Die Mini-Adventures sind visuell und akustisch teils sehr stimmungsvoll inszeniert, jedoch steht diese episodische Einteilung vor dem Problem, ein homogenes Gesamtbild zu erzeugen. Bei der Vielzahl an verschachtelten Handlungssträngen erweist sich dies für "Sanitarium" als regelrechte Herkules-Aufgabe, die nicht wirklich befriedigend gelöst wird - dazu unterscheiden sich die Kapitel stilistisch zu stark voneinander. Insbesondere die schwächelnde Episode im Azteken-Setting hängt doch arg in der Luft und reißt ein Loch in den Spannungsaufbau. Eine durchgehende Konstante, wie man sie beispielsweise in Form des Supercomputers AM in "I have no mouth, and i must scream" sieht, hätte dem Ganzen etwas mehr Stringenz verleihen können; So herrscht allerdings ein etwas fragmentarischer Charakter vor.
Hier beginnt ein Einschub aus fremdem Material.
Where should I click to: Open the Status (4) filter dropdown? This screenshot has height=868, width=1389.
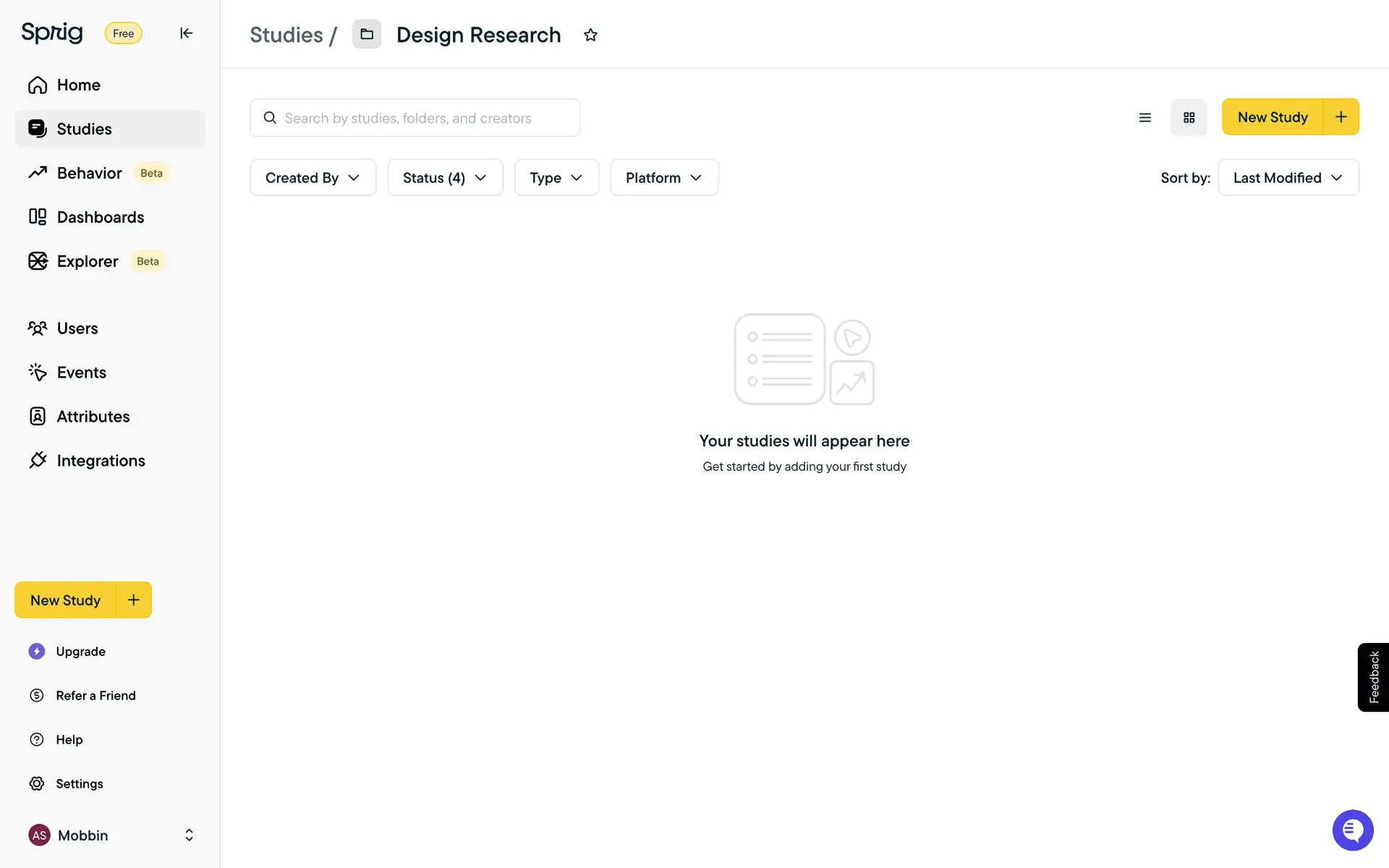click(444, 178)
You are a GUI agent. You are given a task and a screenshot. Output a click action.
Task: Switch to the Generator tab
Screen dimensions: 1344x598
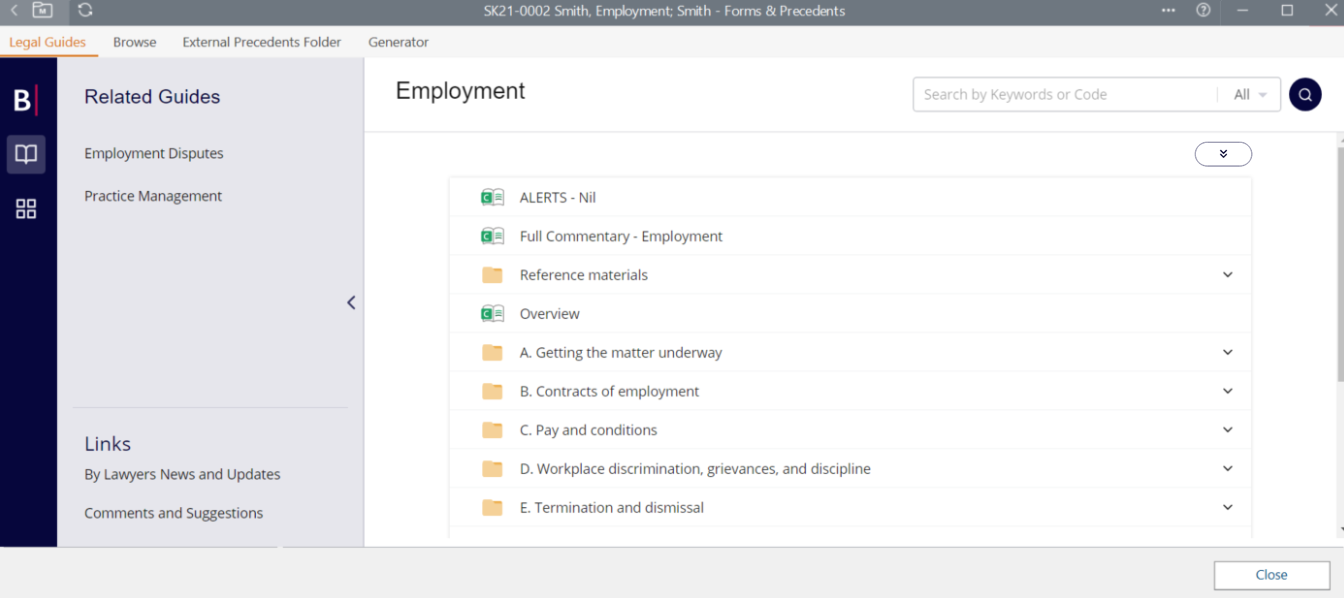(x=398, y=42)
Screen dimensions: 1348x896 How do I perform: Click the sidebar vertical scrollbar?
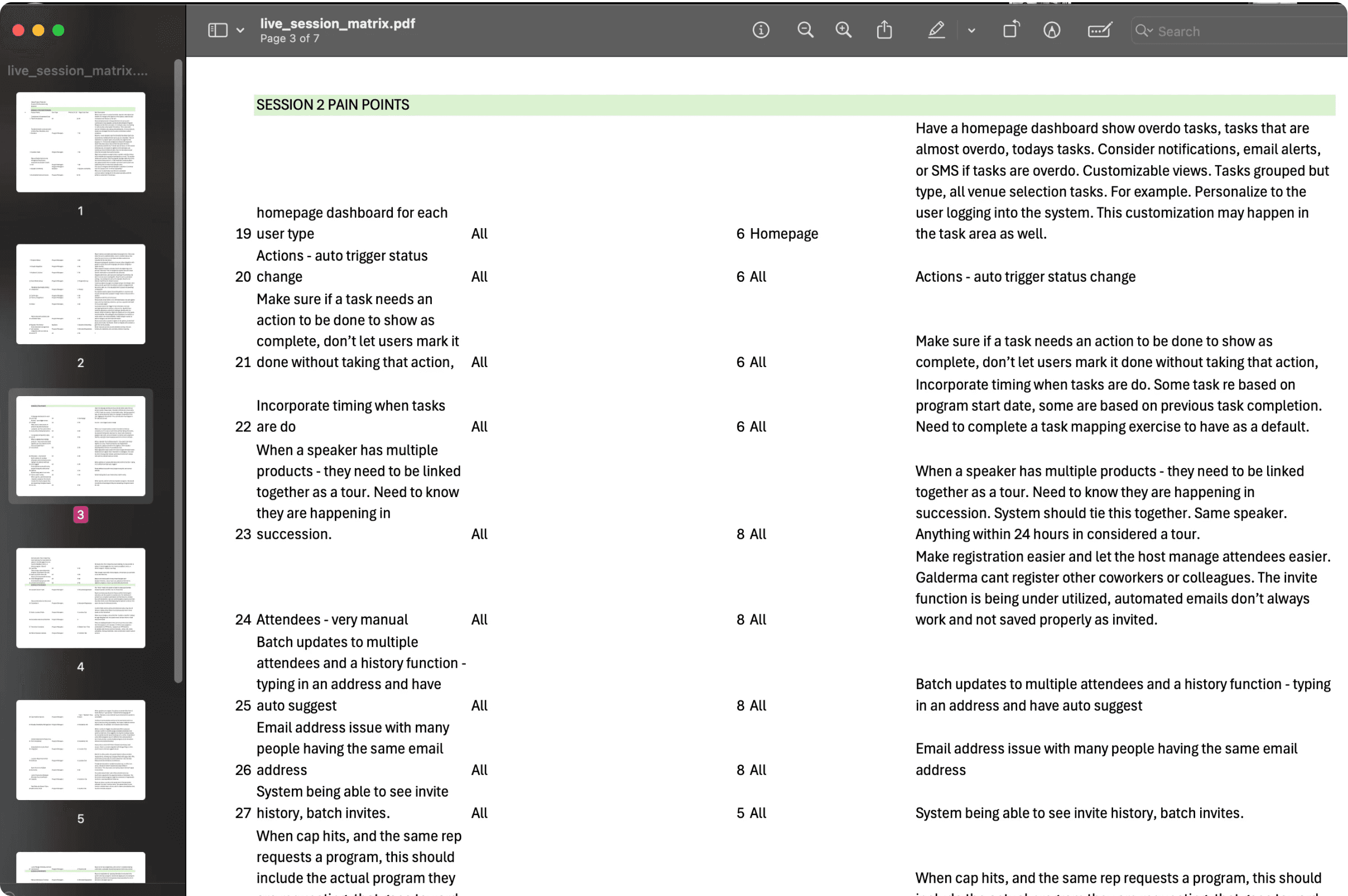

Doch Glanzlichter gibt es immer wieder: Insbesondere das Kapitel im Dorf der verlassenen Kinder, das merklich an "Kinder des Zorns" angelehnt ist, sticht positiv hervor und bietet subtile Gruselstimmung vom Feinsten. Daneben gibt es noch einen sehr feinfühlig in Szene gesetzten Spielabschnitt, in dem die kleine Sarah ihr Elternhaus erforscht und dabei wortwörtlich auf die Schatten der Vergangenheit stößt. Gleiches gilt für die Filmschnipsel, deren Güte von leicht trashig bis hin zu Spielfilmniveau reicht.


See you in hell, freak!

Sanitarium lässt ein regelrechtes Trommelfeuer an Ideen auf den Spieler niedergehen, schafft es dabei jedoch nicht ganz, das Maximale aus seiner beachtlichen kreativen Leistung herauszuholen und so zum Top-Titel zu avancieren. Dies liegt nicht zwangsläufig an der episodischen Handlungsstruktur oder dem komplexen Verwirrspiel, das ein zweites Durchspielen quasi erforderlich macht. Vielmehr ist der dramatische Aufbau der Kapitel ziemlich unglücklich gewählt: Die spannendsten und wirkungsvollsten Kapitel werden schon zu Beginn verbraucht, die späteren können das Spannungsniveau dann jedoch nicht mehr halten. Auch die Endauflösung befriedigt nicht wirklich, wertet sogar das zuvor Gezeigte eher ab.
Das Puzzledesign erntete oft kritik ob seiner Simplizität; Und in der Tat ist Sanitarium nicht gerade ein puzzletechnisches Komplexitäts-Schwergewicht: Die Lösungen sind meist offensichtlich, Stockungen im Spielfluss entstehen hauptsächlich durch übersehene Gegenstände. Auch dies ist Segen und Fluch zugleich: Wer für Adventures nur wenig Geduld mitbringt, erhält auch hier eine echte Chance, das Spiel ohne den Griff zur Komplettlösung zu lösen. Geübte Abenteurer dürften sich allerdings eher unterfordert fühlen.
Trotz der Kritik bleibt Sanitarium ein beachtliches, fast schon expressionistisches Werk, bei dem sich das Puzzle nicht nur im Lösen von Problemsituationen im Spiel erschöpft, sondern sich auch auf das Enträtseln der Handlung erstreckt. Die verschachtelte Erzählstruktur wird zweifelsohne von Vielen als sperrig empfunden werden, und der dramaturgische Aufbau erscheint etwas unausgegoren. Wer sich jedoch für subtilen Grusel und komplexe Verwirrspiele á la David Lynch erwärmen kann, der sollte sich von der Puzzleschwäche nicht abschrecken lassen und einen Gang ins Sanatorium wagen.

(7/10 Punkte)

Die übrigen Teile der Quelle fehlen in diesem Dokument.